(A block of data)
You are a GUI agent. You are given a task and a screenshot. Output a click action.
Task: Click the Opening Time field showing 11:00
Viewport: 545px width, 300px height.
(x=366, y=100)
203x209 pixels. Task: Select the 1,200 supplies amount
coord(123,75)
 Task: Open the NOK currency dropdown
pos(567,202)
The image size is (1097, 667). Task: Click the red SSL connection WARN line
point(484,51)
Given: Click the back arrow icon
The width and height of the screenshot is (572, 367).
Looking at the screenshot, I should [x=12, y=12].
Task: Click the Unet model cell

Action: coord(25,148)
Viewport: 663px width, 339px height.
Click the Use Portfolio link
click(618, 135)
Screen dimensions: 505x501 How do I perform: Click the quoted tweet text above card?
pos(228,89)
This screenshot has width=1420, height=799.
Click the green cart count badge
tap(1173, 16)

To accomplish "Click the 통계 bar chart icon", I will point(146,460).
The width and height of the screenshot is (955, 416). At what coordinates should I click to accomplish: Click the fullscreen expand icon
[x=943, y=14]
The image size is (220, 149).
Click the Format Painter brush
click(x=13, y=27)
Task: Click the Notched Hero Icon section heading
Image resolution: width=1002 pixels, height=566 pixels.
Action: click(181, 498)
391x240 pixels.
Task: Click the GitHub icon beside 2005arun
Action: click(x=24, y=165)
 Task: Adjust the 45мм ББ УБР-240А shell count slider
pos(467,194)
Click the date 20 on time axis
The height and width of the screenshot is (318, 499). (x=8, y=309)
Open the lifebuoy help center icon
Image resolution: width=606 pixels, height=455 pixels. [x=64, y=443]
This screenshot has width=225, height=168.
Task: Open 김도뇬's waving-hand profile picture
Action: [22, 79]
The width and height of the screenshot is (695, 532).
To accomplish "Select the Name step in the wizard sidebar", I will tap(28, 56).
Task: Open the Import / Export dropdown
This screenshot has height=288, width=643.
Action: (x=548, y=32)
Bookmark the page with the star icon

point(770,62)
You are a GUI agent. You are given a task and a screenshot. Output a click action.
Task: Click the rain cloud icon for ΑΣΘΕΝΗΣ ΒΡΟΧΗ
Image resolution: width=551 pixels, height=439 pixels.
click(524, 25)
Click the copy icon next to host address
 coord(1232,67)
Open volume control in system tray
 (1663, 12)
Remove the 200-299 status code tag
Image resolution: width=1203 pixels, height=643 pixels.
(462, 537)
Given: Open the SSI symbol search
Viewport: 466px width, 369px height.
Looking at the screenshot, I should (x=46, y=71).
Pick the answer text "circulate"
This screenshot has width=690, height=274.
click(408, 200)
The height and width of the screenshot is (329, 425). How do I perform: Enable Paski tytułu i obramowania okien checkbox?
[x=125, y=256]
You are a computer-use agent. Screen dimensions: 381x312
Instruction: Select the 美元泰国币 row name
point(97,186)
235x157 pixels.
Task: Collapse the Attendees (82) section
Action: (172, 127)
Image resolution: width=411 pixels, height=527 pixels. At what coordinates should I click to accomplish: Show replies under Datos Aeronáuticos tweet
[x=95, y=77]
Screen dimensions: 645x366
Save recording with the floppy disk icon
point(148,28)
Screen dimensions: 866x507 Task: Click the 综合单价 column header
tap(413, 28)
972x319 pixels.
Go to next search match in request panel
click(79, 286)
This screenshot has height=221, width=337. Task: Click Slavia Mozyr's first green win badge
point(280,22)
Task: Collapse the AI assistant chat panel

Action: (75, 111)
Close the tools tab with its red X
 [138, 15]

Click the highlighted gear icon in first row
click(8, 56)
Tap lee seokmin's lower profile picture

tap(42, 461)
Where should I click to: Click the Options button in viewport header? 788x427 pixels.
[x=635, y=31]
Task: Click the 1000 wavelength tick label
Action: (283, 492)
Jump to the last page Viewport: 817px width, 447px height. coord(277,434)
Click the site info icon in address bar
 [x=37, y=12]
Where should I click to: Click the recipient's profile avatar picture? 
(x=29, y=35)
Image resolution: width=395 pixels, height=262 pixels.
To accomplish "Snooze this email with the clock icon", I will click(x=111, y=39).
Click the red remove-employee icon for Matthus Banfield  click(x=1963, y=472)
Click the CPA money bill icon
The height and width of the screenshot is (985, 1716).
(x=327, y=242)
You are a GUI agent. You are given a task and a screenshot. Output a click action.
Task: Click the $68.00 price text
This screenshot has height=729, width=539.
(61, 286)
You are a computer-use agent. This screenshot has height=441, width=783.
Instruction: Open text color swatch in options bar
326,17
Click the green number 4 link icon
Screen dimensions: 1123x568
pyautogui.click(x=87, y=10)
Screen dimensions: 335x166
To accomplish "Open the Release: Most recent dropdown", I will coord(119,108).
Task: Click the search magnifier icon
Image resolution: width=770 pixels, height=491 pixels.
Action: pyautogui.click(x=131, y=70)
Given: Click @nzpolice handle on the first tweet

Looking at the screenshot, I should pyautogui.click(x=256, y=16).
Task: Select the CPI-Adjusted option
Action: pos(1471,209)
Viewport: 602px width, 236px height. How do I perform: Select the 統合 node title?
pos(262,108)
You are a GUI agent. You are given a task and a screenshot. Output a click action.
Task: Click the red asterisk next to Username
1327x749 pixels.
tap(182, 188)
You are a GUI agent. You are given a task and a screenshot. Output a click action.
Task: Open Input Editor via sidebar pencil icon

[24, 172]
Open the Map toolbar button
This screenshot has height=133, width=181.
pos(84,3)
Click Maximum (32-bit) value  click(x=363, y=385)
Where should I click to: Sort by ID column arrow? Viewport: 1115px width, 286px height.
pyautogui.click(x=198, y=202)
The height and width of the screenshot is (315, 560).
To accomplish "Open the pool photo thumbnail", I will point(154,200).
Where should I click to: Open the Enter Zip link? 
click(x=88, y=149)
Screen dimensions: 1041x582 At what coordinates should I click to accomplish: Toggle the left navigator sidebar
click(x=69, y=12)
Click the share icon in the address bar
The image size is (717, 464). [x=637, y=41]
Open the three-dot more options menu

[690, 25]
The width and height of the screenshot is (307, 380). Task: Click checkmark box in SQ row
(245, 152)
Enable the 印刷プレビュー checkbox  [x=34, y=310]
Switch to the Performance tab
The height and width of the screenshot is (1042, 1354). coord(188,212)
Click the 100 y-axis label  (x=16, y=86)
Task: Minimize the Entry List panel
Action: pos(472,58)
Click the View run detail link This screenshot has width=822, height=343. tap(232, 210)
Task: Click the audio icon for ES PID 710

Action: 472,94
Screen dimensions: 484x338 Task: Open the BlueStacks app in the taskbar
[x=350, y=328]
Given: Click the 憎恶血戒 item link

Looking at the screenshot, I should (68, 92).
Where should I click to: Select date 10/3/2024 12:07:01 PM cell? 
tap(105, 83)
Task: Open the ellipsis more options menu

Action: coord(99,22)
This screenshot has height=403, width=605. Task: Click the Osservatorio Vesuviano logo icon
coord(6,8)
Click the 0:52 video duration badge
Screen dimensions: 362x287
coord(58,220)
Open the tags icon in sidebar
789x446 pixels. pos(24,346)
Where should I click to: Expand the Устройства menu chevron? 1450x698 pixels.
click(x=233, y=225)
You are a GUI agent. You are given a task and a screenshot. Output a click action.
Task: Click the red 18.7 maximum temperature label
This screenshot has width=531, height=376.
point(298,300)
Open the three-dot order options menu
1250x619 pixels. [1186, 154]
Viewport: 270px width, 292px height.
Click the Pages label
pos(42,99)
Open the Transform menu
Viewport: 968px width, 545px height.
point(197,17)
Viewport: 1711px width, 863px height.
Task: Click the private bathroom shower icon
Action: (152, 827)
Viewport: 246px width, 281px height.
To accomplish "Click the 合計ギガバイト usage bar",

Task requirements → Copy the items from the very first line through the line containing "point(484,51)", with "dropdown" swapped for "menu" and everything else unchanged.

Solved problem →
You are a GUI agent. You are given a task and a screenshot. Output a click action.
Task: Click the Opening Time field showing 11:00
Viewport: 545px width, 300px height.
(x=366, y=100)
203x209 pixels. Task: Select the 1,200 supplies amount
coord(123,75)
 Task: Open the NOK currency menu
pos(567,202)
The image size is (1097, 667). Task: Click the red SSL connection WARN line
point(484,51)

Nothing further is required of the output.